PHENOMENALITY: *marvelous*
FRYEAN MYTHOS: *adventure*
CAMPBELLIAN FUNCTION: *metaphysical, psychological*

Though there's almost no chance that this 1950s programmer influenced 1992's ALADDIN, it's an interesting coincidence that this is one of the few English-language pictures, prior to the Disney film, to give the keeper of the lamp a rather swashbuckling nature.

To be sure, the filmmakers, director Lew (THE RAVEN) Landers and two screenwriters, were probably channeling one of the story-tropes from 1924's THIEF OF BAGDAD. The opening establishes that an invader named Bokra and his soldiers have taken over Bagdad and that the leader plans to marry Princess Zafir (the always reliable Patricia Medina). Aladdin (Johnny Sands), who happens to be a thief rather than the lazy layabout from the Arabian Nights tale, decides that he wants an up-close look at the famed beauty, and just like the Fairbanks-thief, Aladdin scales the palace wall and pitches woo to the princess. Zafir's not a shrinking-violet, as she slaps his face, but on some level the viewer's led to believe that she's covertly impressed by his daring.

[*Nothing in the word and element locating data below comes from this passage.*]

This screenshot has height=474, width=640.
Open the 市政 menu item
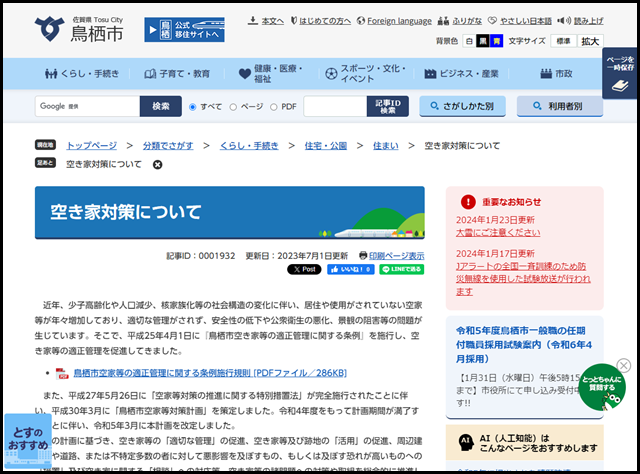point(557,73)
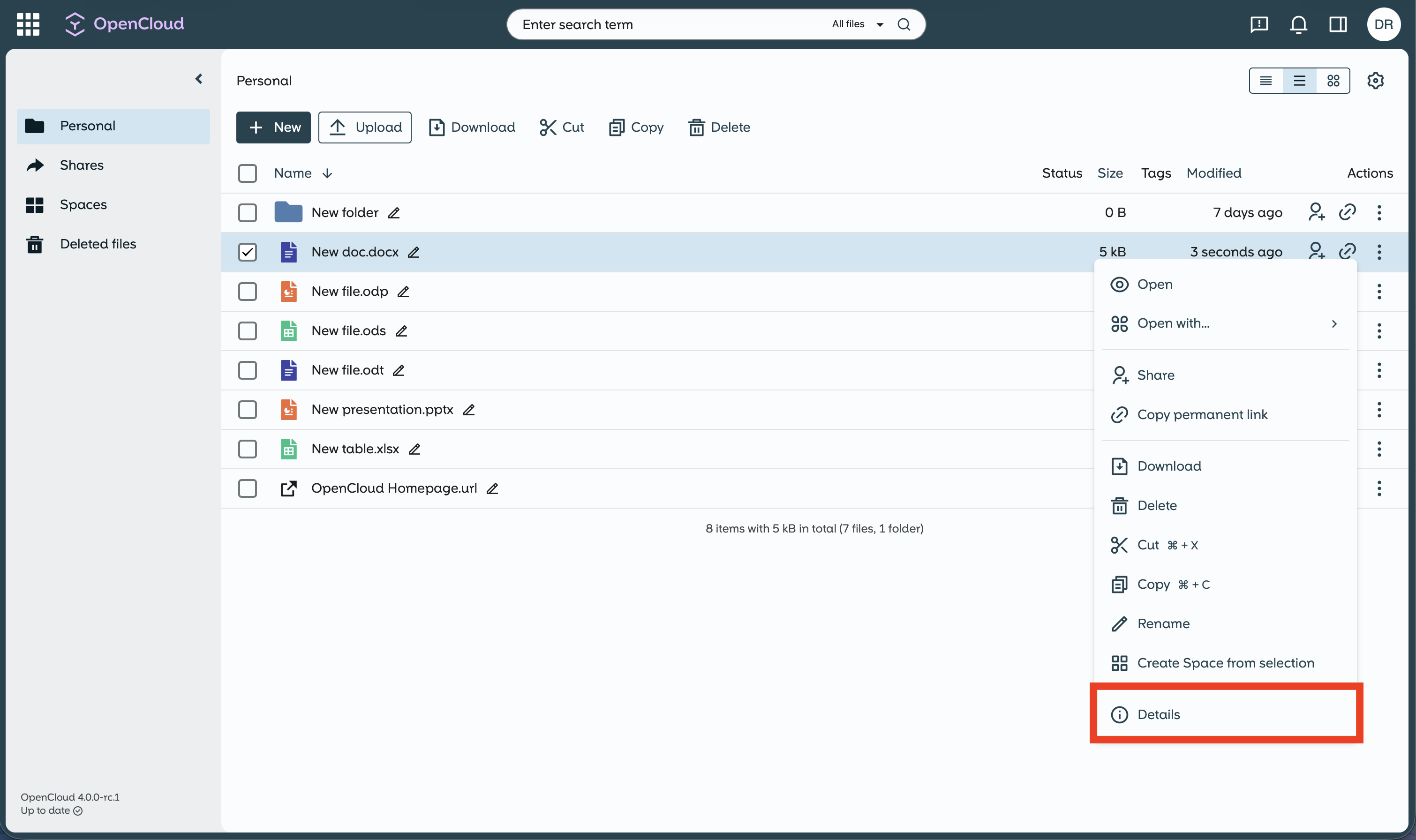Toggle the right sidebar panel icon
Viewport: 1416px width, 840px height.
coord(1339,24)
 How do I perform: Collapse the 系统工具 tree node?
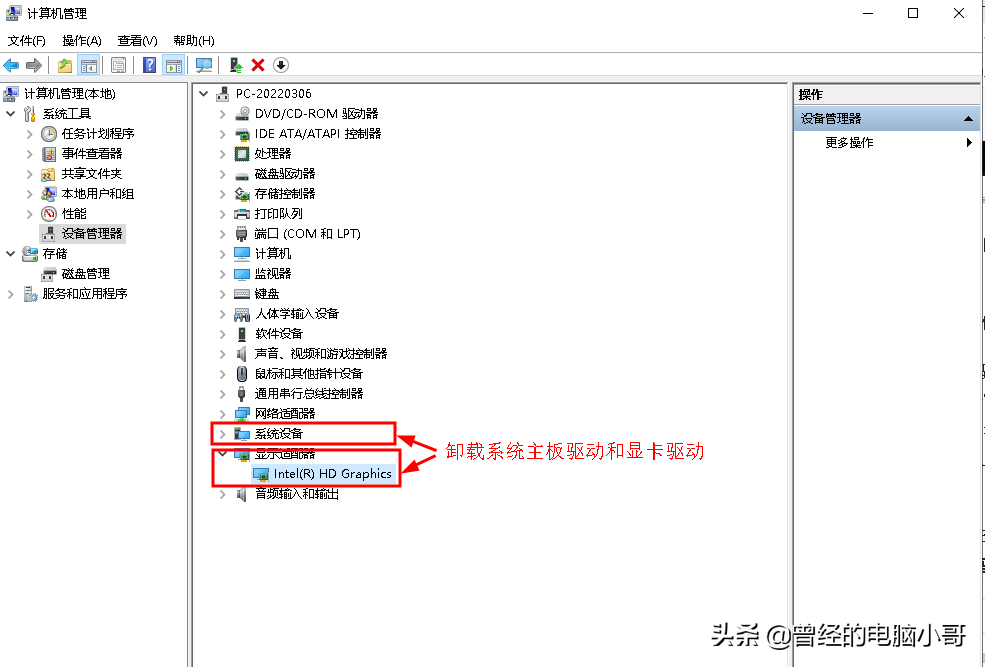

Aladdin escapes the palace with his hide intact, but, in the biggest similarity to the folktale, an evil magician, one Mahmud, persuades the thief to haul an innocent-looking lamp out of a deep well. Aladdin takes the job, but when the magician seems a little too eager to dispense with his helper's services, Mahmud angrily seals Aladdin up in the well. However, the thief soon discovers that he can call upon the genie of the lamp to obtain freedom and riches. But there's a catch not present in the original tale. The genie wants to win his freedom from the lamp, and he can only do so if he slays his master. However, the genie can only make an attempt on his master's life immediately after the master makes a wish. Further, to judge from the forthcoming attempts, the genie has to disguise himself as a mortal and kill his master with a weapon, rather than just zapping his enemy into dust.

While nasty Bokra plots to make Zafir marry him, Aladdin conjures a fabulous palace to impress the princess. In a plot-thread not unlike the Disney film, Zafir can't be won over by phony miracles, so the piqued Aladdin uses his second wish to conjure up the world's most beautiful woman, only to find that she doesn't please him as much as Zafir. (It helps that Zafir makes the scene in time to save the hero from his baser nature.) After both wishes, Aladdin manages to thwart the genie's assassination attempts. However, before Aladdin can make his third wish, Mahmud intrudes and steals the lamp-- though, being a secondary villain, he soon yields pride of place to Bokra.

Without going into further plot-details, suffice to say that Aladdin is a doughty type in this version, good with a sword or with his fists. However, when Bokra gets into the act of genie-conjuring, he gets a little too incautious about observing the rules-- thus paving the way for the genie's freedom and the lovers' reunion. The genie even tosses in a little moralizing at the end, regardless the fruitlessness of idle wishing rather than taking action. Be that as it may, I grade LAMP's mythicity a little higher than the average Oriental sword-and-slipper flick for its ingenious play on the tropes of genie-mythology.

Aside from JUNGLE JIM IN THE FORBIDDEN LAND, this was Landers' final metaphenomenal film, though during his later TV career he executed some SUPERMAN episodes as well.